18 19 A medical diagnosis was considered to exist if a participant answered ‘yes’ when asked supplier Olaparib whether a doctor had ever told them they had the condition of interest. For arthritis, a follow-up question asked whether they had been told they had osteoarthritis, rheumatoid or other arthritis. Treatment for depression and diabetes was defined by reported achievement of quality of care indicators, derived through a robust process of literature reviews, expert panel assessment and piloting.20 21 For depression, the quality indicator was about receipt of treatment since the previous wave:

“if a person is diagnosed with clinical depression, then antidepressive treatment, talking treatment or electroconvulsive treatment should be offered within 2 weeks after diagnosis unless within that period the patient has improved, or unless the patient has substance abuse or dependence, in which case treatment may wait until 8 weeks after

the patient is in a drug-or alcohol-free state.” For diabetes, treatment was measurement of HbA1c or fructosamine levels in the preceding 12 months. Treatment for angina was defined as ever being offered or currently taking β-blockers (ELSA variables hebeta or hebetb). Treatment for osteoarthritis and cataract was defined as reporting ever having had surgery for the condition. For osteoarthritis, this excluded those with hips or knees replaced due to fracture.

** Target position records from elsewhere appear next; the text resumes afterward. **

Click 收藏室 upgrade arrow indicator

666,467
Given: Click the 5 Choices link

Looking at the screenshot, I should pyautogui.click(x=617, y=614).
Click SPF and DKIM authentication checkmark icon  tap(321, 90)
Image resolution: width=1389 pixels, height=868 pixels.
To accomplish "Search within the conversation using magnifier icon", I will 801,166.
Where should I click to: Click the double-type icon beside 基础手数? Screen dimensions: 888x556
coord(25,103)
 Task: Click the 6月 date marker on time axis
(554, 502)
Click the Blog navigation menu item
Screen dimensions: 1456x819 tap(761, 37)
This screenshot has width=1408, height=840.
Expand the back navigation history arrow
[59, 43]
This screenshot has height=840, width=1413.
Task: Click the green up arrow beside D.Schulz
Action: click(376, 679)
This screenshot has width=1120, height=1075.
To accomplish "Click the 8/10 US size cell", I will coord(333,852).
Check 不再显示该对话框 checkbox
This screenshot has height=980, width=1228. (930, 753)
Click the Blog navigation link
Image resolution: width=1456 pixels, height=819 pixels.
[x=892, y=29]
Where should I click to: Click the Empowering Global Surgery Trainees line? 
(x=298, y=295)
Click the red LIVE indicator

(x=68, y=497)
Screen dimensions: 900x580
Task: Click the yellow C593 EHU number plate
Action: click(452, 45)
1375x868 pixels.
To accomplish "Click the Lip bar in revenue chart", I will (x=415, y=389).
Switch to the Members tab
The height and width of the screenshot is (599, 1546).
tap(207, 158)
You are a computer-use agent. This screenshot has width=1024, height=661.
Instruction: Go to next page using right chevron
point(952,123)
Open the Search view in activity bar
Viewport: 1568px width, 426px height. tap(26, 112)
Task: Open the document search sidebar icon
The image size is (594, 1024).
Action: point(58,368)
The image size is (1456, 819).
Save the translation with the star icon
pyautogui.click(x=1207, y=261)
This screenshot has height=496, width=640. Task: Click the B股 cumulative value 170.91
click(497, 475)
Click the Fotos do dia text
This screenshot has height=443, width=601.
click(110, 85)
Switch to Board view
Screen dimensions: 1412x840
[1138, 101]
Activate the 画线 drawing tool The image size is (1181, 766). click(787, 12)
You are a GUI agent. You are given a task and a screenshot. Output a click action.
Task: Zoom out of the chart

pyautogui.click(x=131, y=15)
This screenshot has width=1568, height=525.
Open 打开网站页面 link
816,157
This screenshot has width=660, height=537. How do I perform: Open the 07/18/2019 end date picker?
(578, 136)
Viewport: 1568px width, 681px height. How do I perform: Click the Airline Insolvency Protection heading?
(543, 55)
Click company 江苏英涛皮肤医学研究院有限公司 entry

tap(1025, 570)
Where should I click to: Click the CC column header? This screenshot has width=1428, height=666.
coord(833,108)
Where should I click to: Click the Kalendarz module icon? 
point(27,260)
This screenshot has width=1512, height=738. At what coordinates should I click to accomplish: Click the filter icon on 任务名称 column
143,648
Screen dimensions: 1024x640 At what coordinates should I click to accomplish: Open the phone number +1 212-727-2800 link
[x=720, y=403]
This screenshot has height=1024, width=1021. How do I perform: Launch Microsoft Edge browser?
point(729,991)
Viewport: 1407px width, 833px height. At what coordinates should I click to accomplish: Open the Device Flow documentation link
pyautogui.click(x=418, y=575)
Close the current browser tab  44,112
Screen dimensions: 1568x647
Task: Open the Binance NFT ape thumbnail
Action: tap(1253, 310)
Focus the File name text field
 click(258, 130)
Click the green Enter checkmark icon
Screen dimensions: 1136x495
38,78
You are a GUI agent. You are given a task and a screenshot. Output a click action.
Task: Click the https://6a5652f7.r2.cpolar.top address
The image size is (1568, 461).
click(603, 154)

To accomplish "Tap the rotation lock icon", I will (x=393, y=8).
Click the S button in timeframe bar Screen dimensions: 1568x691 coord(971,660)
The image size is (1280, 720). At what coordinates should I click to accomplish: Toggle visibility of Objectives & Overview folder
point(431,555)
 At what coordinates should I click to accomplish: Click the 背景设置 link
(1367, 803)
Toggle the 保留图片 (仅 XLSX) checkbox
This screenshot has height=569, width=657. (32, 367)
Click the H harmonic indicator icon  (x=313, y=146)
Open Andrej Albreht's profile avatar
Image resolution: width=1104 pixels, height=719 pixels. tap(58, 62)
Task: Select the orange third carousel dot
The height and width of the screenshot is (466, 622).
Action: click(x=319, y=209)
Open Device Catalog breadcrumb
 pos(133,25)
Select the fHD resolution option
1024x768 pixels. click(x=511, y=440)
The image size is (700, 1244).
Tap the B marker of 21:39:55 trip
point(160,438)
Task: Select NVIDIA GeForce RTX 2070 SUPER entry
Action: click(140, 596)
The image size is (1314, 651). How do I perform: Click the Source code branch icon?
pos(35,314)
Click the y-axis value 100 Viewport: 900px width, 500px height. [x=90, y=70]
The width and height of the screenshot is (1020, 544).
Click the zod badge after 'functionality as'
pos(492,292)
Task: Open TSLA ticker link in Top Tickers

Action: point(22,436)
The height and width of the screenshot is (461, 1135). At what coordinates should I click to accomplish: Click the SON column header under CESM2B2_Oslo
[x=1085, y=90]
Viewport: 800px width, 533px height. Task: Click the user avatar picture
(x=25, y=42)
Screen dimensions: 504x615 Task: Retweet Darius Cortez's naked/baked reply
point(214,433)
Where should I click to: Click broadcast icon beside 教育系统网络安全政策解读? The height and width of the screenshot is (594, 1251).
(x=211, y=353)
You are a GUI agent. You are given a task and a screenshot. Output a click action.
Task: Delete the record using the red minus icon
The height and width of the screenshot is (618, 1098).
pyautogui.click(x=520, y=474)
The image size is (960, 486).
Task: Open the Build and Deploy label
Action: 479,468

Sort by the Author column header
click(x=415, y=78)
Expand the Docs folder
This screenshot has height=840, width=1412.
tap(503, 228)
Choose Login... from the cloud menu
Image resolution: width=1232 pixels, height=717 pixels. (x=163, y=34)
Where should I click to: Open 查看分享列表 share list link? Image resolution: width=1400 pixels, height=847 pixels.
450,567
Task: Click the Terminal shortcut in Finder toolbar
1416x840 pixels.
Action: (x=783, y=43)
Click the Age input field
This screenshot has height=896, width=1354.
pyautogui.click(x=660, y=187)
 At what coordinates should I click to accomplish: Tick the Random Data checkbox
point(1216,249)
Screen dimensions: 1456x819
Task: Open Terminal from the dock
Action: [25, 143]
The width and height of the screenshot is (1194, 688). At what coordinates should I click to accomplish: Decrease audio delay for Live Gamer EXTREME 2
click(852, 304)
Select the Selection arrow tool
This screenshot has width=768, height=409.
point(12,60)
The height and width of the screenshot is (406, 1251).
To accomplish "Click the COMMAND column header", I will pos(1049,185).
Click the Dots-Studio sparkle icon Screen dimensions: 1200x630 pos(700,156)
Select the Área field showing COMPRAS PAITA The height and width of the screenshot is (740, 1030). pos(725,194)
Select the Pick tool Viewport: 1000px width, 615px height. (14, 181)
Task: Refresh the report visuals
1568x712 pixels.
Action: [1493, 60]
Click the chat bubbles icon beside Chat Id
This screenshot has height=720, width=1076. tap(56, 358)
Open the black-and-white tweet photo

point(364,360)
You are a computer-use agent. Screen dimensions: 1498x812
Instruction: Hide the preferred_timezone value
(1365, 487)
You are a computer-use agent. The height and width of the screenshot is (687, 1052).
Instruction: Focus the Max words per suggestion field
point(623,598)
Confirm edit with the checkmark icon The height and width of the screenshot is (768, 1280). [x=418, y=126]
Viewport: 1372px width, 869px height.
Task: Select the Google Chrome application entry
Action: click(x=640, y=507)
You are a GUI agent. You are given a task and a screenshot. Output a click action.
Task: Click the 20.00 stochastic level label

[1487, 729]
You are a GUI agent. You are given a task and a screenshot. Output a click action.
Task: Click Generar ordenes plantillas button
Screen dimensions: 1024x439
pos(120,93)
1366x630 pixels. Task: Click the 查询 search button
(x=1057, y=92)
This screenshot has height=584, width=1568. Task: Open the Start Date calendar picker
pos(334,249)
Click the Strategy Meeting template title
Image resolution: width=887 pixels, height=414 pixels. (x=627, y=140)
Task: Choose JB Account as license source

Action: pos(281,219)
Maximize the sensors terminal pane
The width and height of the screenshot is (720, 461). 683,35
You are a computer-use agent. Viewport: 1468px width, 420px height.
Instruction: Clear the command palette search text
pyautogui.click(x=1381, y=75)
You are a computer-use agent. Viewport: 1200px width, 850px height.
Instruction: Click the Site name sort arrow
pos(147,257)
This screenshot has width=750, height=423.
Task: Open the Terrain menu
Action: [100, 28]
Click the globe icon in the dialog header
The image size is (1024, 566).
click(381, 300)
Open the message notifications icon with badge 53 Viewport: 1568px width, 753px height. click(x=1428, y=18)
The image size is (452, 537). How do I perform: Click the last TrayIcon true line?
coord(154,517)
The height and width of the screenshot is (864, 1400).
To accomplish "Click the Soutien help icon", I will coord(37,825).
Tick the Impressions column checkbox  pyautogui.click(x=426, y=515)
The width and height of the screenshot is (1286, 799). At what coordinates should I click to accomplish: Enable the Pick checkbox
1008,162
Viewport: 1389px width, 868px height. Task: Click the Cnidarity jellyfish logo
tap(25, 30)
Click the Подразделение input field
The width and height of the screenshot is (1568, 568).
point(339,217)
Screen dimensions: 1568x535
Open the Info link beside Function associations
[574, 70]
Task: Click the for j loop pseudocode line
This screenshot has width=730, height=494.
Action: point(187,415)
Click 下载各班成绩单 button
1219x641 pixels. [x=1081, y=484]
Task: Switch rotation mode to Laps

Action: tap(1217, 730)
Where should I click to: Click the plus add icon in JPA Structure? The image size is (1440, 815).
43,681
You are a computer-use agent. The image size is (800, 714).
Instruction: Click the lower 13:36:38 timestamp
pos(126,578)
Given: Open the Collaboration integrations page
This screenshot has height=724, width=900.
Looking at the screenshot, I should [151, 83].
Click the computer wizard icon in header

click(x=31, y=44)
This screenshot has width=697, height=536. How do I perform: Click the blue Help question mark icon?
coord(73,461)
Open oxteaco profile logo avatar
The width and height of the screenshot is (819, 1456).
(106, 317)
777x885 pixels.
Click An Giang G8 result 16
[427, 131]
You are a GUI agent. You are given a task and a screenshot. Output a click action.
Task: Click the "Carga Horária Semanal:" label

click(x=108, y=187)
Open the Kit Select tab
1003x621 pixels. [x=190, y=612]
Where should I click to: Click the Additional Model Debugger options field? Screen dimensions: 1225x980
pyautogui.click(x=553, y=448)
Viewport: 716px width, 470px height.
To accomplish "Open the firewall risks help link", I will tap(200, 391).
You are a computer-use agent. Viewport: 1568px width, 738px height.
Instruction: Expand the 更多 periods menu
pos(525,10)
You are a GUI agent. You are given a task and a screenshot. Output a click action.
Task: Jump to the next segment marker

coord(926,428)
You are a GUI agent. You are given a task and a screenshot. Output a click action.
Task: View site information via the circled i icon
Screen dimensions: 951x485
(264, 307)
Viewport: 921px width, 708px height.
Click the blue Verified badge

Data on hip and knee replacements were only available for respondents aged 60 and over, and so respondents aged less than 60 years (n=3186) were excluded from the analysis of osteoarthritis. Wealth was defined as

the sum of financial, physical and housing wealth plus state and private pension income. Age was categorised into three groups: 50–59, 60–74 and 75 years and older. Analysis We used two approaches to analysis, a main analysis using serial cross-sectional data and then a subsidiary analysis using longitudinal data. Multivariable logistic regression analysis was used, with the outcome variables defined as one of illness burden, self-reported medical diagnosis or treatment for each of the five conditions in each cross-sectional wave (STATA statistical software V.12.1). This regression analysis was repeated for each of the four waves Entinostat of ELSA from 2004 to 2011 separately and then ‘overall’ for all four waves combined. For the ‘overall’ analysis, the data were reshaped into ‘long’ format in Stata statistical software, with each participant having a separate record for each wave. Intraperson correlation of outcomes was accounted for using robust adjustment with Stata, with each participant’s unique identifier included in the regression equation as a cluster variable. Missing data were excluded from the analyses. The independent variables were age group, sex and slope order of inequality.